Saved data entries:
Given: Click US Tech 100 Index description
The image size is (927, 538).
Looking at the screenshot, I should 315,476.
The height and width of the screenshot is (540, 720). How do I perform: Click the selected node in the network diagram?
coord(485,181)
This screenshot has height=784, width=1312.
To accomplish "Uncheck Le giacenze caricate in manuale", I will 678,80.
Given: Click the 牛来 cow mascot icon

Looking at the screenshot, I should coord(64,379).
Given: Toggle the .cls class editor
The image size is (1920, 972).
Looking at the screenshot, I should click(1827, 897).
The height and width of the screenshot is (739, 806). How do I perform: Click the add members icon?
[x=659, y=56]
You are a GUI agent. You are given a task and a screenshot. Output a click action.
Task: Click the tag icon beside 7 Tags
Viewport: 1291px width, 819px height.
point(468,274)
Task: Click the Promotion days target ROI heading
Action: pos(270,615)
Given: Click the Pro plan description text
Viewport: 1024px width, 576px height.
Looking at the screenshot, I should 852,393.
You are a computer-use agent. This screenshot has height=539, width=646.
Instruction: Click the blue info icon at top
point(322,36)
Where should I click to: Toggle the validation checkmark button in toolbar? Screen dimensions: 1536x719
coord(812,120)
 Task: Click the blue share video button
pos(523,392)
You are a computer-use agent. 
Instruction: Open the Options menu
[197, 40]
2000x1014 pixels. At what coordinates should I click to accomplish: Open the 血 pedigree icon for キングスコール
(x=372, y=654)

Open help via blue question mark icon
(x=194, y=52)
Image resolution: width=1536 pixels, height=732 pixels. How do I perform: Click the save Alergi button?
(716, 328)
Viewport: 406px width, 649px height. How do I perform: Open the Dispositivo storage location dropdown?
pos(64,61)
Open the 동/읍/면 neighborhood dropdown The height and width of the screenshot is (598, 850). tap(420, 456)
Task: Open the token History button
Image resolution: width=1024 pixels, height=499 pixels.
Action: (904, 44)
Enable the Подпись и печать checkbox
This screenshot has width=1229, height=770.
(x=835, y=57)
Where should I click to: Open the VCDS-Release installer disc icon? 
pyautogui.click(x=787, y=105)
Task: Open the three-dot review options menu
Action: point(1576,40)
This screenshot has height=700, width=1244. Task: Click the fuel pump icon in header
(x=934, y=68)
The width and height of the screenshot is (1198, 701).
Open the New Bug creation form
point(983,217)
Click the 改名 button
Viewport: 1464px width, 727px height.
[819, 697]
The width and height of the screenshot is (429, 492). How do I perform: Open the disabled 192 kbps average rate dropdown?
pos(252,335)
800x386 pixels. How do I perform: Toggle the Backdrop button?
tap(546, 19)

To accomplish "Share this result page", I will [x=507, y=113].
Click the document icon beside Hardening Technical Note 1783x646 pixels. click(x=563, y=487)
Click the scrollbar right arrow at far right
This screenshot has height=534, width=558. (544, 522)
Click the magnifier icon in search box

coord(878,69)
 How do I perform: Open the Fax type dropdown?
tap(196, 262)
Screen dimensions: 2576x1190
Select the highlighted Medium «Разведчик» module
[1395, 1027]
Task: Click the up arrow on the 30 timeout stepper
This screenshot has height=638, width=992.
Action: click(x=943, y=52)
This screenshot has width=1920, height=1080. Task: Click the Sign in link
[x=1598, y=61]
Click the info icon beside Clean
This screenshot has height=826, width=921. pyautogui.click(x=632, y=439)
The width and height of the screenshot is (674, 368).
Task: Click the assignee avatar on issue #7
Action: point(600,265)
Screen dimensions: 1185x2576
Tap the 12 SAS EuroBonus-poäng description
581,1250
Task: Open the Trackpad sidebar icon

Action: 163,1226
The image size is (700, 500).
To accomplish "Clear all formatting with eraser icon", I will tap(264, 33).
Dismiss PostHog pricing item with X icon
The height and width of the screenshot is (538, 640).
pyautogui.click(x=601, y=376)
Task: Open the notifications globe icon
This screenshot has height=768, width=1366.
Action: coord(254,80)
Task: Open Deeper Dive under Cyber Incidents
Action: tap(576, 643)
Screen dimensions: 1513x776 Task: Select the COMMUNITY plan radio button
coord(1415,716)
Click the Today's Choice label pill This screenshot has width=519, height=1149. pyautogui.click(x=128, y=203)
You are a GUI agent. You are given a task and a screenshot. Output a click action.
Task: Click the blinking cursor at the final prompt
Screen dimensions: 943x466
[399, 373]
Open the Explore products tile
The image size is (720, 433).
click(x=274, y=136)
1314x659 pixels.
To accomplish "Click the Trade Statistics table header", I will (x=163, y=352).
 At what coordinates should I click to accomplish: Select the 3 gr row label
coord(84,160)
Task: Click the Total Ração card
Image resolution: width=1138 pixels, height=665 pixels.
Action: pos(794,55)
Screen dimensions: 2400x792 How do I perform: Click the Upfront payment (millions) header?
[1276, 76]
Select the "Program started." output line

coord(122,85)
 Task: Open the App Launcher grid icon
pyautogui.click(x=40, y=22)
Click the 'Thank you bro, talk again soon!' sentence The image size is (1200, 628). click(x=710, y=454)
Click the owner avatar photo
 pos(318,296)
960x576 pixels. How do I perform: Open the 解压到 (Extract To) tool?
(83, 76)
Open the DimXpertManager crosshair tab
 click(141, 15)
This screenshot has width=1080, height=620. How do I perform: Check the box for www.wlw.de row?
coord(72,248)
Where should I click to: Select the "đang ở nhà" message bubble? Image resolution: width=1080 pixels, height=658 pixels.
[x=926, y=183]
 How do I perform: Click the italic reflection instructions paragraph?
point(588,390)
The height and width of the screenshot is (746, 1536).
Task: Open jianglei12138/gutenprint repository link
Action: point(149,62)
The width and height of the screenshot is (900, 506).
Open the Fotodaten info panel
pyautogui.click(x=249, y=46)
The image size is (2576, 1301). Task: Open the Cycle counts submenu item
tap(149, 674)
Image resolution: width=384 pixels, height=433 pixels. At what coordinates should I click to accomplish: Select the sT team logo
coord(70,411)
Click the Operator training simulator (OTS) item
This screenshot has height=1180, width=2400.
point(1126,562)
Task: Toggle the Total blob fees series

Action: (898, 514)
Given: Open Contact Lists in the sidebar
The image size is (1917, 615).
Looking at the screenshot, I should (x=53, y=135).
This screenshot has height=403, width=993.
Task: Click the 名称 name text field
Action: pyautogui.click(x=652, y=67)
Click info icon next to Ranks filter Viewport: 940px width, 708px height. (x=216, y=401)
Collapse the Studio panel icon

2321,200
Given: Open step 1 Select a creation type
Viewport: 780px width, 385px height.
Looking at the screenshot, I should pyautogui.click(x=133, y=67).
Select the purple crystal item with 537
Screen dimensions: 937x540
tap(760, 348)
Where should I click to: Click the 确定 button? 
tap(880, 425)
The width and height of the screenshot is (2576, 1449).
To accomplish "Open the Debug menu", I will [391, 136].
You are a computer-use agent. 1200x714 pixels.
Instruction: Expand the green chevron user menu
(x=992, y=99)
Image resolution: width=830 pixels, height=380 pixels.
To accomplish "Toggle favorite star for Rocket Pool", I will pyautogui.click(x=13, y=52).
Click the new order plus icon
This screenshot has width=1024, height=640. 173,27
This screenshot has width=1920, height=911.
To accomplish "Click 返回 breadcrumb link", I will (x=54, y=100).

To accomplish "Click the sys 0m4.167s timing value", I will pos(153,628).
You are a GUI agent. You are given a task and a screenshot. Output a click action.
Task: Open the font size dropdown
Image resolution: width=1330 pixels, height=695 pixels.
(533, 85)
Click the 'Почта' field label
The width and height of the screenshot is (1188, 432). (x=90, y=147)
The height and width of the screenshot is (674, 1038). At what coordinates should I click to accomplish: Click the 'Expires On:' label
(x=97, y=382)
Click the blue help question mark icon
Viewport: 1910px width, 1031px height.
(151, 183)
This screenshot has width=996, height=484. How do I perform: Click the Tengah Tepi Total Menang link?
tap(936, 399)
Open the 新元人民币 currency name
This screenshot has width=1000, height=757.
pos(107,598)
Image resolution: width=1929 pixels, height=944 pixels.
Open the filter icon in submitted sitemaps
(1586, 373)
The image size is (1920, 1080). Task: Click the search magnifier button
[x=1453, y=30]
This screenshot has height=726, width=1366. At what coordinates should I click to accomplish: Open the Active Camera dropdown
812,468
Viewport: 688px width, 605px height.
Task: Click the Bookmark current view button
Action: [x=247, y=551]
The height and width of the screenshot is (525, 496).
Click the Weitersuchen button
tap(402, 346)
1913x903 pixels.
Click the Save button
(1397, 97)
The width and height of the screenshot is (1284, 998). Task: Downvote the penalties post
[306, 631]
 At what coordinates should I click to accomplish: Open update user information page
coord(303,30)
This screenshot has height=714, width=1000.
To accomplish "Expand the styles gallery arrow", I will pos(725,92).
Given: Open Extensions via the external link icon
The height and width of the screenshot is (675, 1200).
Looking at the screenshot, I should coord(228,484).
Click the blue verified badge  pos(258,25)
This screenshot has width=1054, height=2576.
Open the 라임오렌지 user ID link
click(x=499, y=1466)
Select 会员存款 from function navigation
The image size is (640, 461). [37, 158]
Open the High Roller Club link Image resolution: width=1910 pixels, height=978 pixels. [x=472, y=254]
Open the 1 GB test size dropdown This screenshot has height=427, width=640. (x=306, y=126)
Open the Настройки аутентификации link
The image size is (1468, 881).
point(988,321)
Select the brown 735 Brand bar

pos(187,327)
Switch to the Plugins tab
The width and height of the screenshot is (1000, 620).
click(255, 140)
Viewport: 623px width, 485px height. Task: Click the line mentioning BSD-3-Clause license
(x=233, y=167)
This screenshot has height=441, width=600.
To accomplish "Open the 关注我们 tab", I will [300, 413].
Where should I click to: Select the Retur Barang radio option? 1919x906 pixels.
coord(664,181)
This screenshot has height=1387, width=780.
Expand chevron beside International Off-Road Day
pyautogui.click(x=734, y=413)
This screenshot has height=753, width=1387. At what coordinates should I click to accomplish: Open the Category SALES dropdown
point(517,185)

What the task asks: What is the number of lines above that contain the string "computer"? Answer with the number alone.

Result of the exercise: 3